A COUPLE OF days after his impressive win over La Costa Canyon, Sayin is parked in front of the television at his home in Carlsbad. It's Sunday and the Philadelphia Eagles are facing the Miami Dolphins, which means Tua Tagovailoa and Jalen Hurts are squaring off. The two former Alabama quarterbacks who were both part of the 2017 title-winning team are now two of the best quarterbacks at the highest level of the sport.
Sayin envisions himself there among players who share a college experience having been part of the program with the most first-round draft picks (41) since the turn of the century.
"What they do just translates to the NFL," Sayin said. "I trust that surrounding me with the best players will give me the best opportunity to go make plays."
There was a point during Sayin's recruitment when his final destination was up in the air. According to Dan and MacNeal, Notre Dame was a close contestant. But once QB prospect C.J. Carr (the grandson of former Michigan coach Lloyd Carr) committed to the Irish, Sayin focused on his preference to play in the SEC.
"He narrowed it down to Georgia, Bama and LSU," Dan said. "If you want to go play against the best corners every week in practice and be protected by the best offensive linemen on Saturdays, those are three spots where you go."
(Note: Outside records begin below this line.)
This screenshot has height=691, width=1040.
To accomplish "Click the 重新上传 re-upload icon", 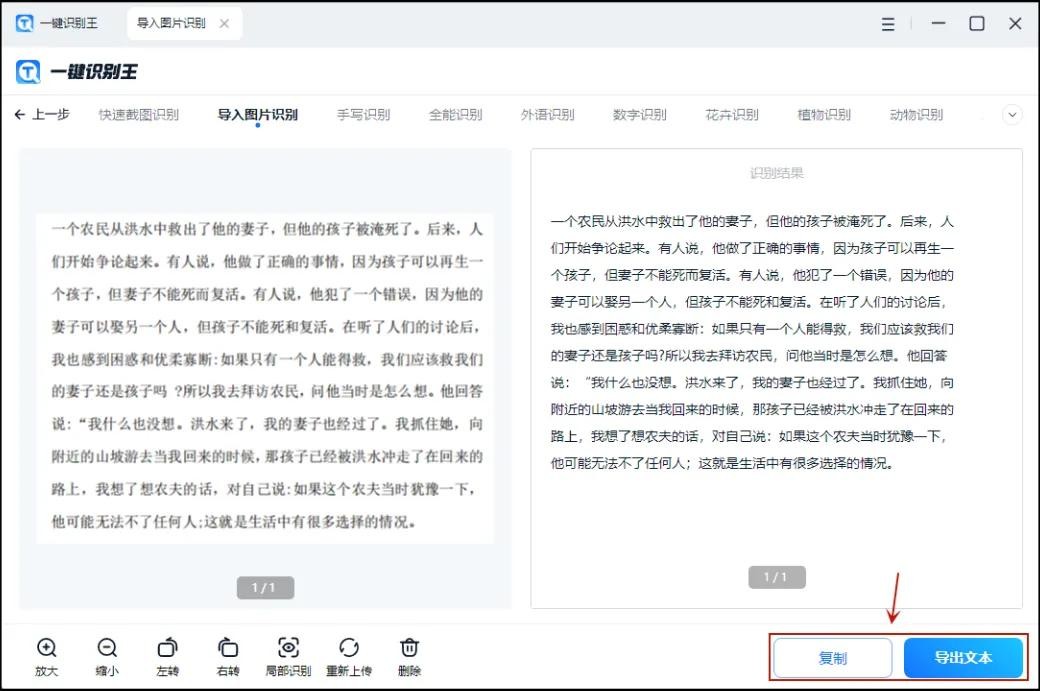I will (x=349, y=648).
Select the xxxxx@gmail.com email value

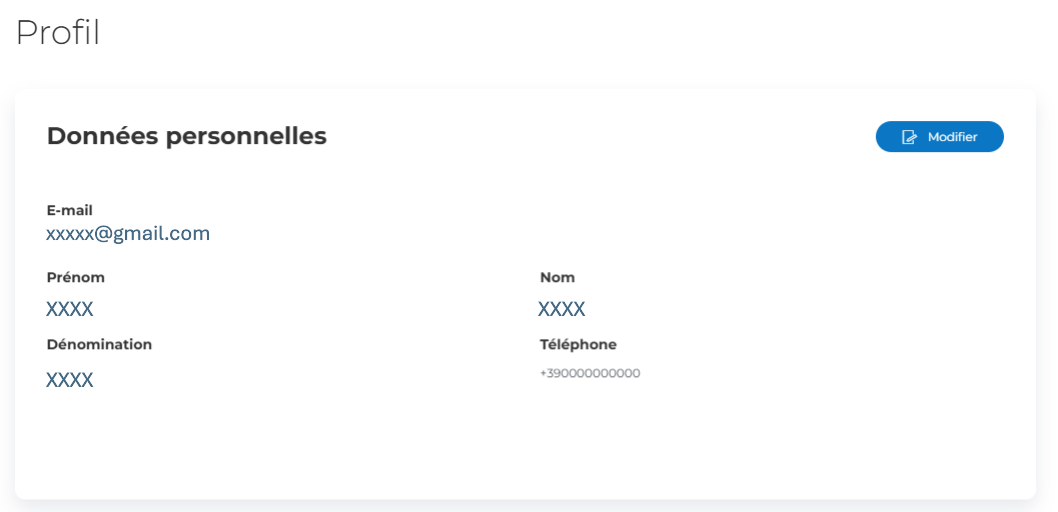tap(128, 234)
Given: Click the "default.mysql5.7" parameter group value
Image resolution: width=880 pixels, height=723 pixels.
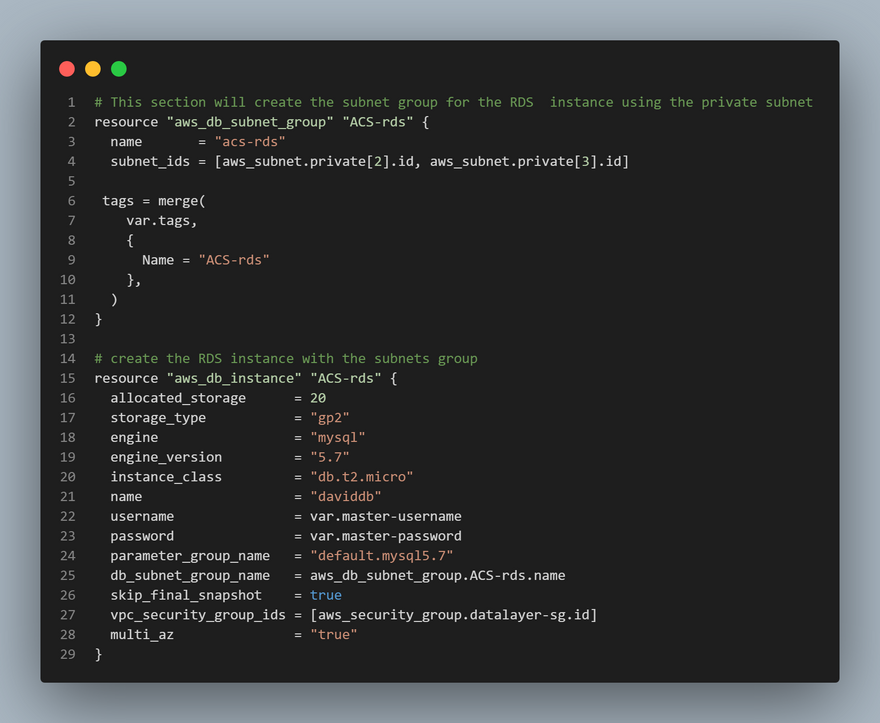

Alabama's pitch appealed to Sayin. It wasn't handing him a neatly packaged future with guaranteed starts or any delusions of grandeur. It was football-focused, while alluding to its national brand and the NIL potential that could come with success. Most importantly for Sayin, it offered him an opportunity to compete from the moment he stepped foot on campus. And hearing it from Saban -- who Sayin and his father said is "the greatest coach in college football history" -- made all the difference.
"It's pretty cool, he's kind of just like on TV," Julian said of being recruited by Saban. "He's not gonna tell you how much he needs you at Alabama or how much he wants you to go there. He'll say we'll definitely have you and give you the opportunity to go compete. But nothing's gonna be given to you."
Julian is all too familiar with the concept. From backyard games at an early age, he was always battling against Aidan, nipping at his heels in every competitive arena.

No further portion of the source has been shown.